Better policies needed to reduce number of young people not in education, employment or training

A speaker presents research findings on young people not in employment, education and training (NEET) in Bangkok on Wednesday. (Photo: Somchai Poomlard)
A speaker presents research findings on young people not in employment, education and training (NEET) in Bangkok on Wednesday. (Photo: Somchai Poomlard)

The number of Thais who are “not in education, employment or training” (NEET) is concerning, says Kyungsun Kim, director of Unicef Thailand.

Thailand is undergoing many changes because of its ageing population, digitisation, automation and advances in artificial intelligence, Ms Kim said, adding that children today need more “skills and productivity to help the country’s economy grow”.

Unicef, the Ministry of Labour and Chulalongkorn University have collaborated on a study on NEET among Thai youth, the findings of which Ms Kim discussed at a Unicef conference on Wednesday.

According to the report, while more students are enrolled in the education system, 2% drop out halfway through, she said. There are 1.4 million people aged 15-24 who classify as NEET, or 15% of this age group, she said, citing the most recent International Labour Organisation (ILO) report.

In addition, the number of people in this group in gainful employment has fallen from 4.8 million in 2011 to 2.7 million in 2021. According to the report, 70% of students who drop out of school have no plans for further education.

Ms Kim said 70% of NEETs are women, with most dropping out of school to care for their families. People with disabilities, migrant workers, and children from low-income families are also at risk when it comes to access to education and finding work.

“Investing in education is crucial to the socioeconomic prosperity of the country,” she said. “We hope this research will persuade the government of the importance of this issue, resulting in a long-term solution.”

Rattiya Phulaor, deputy dean of the College of Population Studies at Chulalongkorn University, proposed solutions to the NEET problem.

She said the country must develop an integrated NEET plan and monitoring system to provide timely assistance. A centralised database is also needed.

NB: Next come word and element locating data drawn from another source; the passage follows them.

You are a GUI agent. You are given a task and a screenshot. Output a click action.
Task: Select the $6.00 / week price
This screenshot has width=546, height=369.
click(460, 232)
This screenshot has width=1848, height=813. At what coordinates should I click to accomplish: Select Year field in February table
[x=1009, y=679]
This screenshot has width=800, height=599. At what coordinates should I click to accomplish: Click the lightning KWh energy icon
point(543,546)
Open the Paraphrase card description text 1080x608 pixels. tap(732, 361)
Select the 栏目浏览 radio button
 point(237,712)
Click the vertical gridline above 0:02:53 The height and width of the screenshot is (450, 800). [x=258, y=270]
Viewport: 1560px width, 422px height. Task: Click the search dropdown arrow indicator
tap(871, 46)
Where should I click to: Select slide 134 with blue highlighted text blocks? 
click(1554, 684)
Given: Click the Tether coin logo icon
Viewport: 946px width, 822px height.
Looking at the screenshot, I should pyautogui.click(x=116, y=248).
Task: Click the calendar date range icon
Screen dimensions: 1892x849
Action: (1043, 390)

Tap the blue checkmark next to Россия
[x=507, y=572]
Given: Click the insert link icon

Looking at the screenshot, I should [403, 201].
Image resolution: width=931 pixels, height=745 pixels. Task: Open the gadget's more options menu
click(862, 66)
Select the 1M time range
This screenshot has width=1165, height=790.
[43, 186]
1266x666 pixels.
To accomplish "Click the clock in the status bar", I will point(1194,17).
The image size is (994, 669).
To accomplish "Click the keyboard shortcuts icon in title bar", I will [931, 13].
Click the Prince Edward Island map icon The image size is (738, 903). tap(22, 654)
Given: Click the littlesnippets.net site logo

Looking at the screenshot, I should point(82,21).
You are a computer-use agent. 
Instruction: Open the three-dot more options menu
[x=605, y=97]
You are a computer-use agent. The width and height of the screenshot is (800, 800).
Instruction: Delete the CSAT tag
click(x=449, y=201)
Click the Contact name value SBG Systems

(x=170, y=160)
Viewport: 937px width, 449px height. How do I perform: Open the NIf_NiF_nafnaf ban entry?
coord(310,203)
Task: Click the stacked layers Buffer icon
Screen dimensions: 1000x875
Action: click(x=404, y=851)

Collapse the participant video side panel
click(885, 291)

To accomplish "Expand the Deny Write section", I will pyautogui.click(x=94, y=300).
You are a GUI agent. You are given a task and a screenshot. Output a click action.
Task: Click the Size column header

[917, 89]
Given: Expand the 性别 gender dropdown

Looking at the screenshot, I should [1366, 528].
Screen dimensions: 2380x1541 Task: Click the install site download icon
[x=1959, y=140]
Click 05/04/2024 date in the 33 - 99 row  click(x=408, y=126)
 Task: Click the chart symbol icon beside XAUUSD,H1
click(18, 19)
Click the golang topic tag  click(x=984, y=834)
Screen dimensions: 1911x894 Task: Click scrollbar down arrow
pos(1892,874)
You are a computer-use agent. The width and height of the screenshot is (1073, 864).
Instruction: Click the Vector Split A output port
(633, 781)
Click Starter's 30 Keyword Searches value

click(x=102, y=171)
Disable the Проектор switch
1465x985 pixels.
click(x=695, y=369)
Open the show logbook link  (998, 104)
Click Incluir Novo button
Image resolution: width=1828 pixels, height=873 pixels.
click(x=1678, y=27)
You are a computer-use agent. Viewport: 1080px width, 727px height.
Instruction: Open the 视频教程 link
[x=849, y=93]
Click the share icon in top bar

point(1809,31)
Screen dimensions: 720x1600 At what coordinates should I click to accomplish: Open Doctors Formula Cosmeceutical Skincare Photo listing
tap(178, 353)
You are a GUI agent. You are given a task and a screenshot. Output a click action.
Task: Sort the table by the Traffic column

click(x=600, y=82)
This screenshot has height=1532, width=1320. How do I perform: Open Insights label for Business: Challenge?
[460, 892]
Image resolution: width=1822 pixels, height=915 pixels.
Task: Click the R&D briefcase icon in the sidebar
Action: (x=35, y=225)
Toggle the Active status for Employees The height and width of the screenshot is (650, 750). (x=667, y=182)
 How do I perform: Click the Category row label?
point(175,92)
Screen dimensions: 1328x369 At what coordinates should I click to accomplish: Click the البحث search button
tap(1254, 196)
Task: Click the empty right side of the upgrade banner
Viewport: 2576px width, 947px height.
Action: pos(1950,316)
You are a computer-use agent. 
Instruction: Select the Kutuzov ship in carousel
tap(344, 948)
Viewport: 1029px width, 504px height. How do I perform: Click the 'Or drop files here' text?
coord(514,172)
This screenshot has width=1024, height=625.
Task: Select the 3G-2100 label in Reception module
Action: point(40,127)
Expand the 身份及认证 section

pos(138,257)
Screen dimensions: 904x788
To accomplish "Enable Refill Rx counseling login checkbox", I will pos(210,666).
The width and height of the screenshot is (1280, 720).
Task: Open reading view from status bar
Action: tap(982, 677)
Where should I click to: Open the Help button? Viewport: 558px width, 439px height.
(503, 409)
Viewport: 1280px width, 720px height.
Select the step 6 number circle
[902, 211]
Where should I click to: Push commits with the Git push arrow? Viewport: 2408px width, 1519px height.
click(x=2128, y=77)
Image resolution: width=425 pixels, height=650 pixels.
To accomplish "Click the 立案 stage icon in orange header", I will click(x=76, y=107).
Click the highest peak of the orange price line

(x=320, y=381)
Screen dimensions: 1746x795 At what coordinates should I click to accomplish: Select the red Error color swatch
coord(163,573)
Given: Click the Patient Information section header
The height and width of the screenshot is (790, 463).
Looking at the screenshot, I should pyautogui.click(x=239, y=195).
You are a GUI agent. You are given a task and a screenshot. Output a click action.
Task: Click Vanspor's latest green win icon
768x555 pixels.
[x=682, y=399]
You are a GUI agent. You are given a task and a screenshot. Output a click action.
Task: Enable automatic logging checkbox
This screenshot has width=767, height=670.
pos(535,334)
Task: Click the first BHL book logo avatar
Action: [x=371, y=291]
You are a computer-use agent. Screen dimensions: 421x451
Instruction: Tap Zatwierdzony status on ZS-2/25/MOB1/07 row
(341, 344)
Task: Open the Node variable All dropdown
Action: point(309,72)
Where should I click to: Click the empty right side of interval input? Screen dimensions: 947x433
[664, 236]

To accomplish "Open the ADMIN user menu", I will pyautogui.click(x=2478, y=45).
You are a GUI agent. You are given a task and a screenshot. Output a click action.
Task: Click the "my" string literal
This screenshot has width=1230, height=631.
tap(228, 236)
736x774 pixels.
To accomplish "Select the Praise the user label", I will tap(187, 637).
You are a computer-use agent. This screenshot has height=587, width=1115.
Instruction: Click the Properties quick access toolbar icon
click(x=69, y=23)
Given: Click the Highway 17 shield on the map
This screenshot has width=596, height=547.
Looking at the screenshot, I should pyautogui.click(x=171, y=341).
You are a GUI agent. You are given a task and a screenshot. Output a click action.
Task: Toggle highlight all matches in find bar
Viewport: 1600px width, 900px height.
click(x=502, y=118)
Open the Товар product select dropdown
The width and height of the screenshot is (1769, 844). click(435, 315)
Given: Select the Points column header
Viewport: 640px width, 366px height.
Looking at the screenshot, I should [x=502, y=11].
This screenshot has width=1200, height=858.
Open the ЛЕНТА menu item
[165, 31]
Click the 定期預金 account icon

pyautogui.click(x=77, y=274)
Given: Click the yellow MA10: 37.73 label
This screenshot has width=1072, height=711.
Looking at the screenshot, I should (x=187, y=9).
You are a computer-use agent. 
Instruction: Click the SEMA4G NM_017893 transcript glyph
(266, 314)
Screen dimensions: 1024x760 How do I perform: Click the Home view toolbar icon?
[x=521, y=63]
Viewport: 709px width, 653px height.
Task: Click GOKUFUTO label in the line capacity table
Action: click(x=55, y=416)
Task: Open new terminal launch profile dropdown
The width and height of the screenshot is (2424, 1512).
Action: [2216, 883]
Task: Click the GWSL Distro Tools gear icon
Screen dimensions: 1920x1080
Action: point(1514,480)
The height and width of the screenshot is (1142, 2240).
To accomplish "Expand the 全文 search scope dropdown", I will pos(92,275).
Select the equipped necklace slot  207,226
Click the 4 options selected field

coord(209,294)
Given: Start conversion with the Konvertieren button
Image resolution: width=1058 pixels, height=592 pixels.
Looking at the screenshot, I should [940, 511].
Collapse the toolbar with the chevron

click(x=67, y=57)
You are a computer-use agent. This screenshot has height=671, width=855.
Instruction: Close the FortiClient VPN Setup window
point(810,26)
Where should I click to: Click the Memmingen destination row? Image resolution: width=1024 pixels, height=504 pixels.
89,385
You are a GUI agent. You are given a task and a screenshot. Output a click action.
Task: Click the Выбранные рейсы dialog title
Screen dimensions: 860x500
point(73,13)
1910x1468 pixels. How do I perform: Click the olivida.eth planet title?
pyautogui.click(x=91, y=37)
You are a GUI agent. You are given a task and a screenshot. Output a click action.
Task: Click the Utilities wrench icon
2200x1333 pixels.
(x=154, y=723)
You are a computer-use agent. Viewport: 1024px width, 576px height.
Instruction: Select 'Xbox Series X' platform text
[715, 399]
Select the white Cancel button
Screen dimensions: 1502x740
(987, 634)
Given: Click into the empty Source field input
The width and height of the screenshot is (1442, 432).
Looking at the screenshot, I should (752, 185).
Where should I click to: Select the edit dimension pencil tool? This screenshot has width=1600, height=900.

While lending assistance to specific age groups is essential, promoting work and life skills at various stages of life is also critical for long-term solutions.

By allowing for a broader interpretation of “education”, the system can reduce the number of students who drop out of school. Because working is also learning, work-based education should be promoted, she said.

On a larger scale, she suggests a national committee for NEET be set up to guide policy implementation. Career counsellors should focus not only on schools but also public employment services, as well as improving teacher quality, she added.